▸ **YOUR TASK**
Word for word, restate the lines of the material below from its first line through the one containing "Click the [-/1". Omit the rest.

▸ **GIVEN DATA**

****************************************

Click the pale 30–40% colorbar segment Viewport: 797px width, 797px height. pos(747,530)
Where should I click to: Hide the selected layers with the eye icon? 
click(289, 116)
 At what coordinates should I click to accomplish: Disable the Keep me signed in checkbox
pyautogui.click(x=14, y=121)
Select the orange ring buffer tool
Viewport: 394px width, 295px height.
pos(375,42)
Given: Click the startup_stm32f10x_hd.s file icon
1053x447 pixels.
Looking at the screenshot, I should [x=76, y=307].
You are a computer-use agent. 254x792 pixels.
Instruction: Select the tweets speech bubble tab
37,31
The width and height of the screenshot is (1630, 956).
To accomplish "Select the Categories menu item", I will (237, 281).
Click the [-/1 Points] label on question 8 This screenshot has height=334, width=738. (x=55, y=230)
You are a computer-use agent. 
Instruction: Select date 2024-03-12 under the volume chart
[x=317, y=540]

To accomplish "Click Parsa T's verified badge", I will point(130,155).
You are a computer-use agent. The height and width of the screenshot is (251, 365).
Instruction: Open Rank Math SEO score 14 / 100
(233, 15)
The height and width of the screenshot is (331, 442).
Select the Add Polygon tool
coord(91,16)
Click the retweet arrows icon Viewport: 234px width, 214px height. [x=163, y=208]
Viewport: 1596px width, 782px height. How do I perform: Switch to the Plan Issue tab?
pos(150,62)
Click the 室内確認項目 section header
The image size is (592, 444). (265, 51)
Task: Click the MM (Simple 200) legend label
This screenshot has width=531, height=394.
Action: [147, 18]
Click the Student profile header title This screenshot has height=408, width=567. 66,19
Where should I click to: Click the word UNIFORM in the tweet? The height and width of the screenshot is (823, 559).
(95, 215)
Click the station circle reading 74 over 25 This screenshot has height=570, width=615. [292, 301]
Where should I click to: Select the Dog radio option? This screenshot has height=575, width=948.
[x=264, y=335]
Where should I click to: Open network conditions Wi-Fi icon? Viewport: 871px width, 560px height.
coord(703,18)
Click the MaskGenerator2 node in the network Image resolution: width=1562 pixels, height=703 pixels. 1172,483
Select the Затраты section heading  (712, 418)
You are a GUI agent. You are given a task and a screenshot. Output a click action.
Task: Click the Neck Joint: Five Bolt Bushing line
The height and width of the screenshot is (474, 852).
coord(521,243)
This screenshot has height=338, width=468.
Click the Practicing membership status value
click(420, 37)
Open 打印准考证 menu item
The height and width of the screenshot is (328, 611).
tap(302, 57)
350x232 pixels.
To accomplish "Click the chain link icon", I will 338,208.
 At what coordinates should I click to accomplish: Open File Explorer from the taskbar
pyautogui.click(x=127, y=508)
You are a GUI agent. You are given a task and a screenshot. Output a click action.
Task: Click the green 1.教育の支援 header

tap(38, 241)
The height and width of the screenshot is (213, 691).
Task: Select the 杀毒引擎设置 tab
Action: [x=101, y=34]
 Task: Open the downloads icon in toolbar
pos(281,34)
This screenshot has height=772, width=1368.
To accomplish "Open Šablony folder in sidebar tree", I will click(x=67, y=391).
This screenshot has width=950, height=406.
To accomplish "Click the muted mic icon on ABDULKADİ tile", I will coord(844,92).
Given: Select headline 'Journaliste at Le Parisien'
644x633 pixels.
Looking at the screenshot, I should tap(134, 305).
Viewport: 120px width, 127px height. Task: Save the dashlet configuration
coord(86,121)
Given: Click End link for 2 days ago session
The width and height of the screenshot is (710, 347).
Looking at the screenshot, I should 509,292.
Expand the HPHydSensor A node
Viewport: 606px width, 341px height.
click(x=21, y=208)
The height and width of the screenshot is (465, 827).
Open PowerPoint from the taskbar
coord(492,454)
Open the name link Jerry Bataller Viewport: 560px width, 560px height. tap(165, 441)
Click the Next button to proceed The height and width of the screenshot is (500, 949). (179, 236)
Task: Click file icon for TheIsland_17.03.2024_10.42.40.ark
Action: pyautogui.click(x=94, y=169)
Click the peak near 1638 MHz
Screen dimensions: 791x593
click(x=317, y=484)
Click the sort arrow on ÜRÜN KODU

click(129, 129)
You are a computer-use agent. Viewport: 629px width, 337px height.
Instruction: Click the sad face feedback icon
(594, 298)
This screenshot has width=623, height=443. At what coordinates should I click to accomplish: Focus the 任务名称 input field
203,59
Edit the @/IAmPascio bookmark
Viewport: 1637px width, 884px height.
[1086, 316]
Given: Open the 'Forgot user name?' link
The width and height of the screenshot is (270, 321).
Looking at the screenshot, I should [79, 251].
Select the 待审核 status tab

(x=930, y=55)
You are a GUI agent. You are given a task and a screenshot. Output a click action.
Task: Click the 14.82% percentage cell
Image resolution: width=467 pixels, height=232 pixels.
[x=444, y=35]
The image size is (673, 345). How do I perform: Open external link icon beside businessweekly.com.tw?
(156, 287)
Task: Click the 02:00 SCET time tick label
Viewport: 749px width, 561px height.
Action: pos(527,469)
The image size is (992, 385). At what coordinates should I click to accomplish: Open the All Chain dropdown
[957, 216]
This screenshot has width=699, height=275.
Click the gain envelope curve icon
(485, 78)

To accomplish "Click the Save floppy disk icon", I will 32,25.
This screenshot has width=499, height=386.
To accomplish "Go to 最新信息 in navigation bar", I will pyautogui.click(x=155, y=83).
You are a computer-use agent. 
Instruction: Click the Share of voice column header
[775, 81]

****************************************

▸ **EXERCISE RESULT**
Click the pale 30–40% colorbar segment Viewport: 797px width, 797px height. pos(747,530)
Where should I click to: Hide the selected layers with the eye icon? 
click(289, 116)
 At what coordinates should I click to accomplish: Disable the Keep me signed in checkbox
pyautogui.click(x=14, y=121)
Select the orange ring buffer tool
Viewport: 394px width, 295px height.
pos(375,42)
Given: Click the startup_stm32f10x_hd.s file icon
1053x447 pixels.
Looking at the screenshot, I should [x=76, y=307].
You are a computer-use agent. 254x792 pixels.
Instruction: Select the tweets speech bubble tab
37,31
The width and height of the screenshot is (1630, 956).
To accomplish "Select the Categories menu item", I will (237, 281).
Click the [-/1 Points] label on question 8 This screenshot has height=334, width=738. (x=55, y=230)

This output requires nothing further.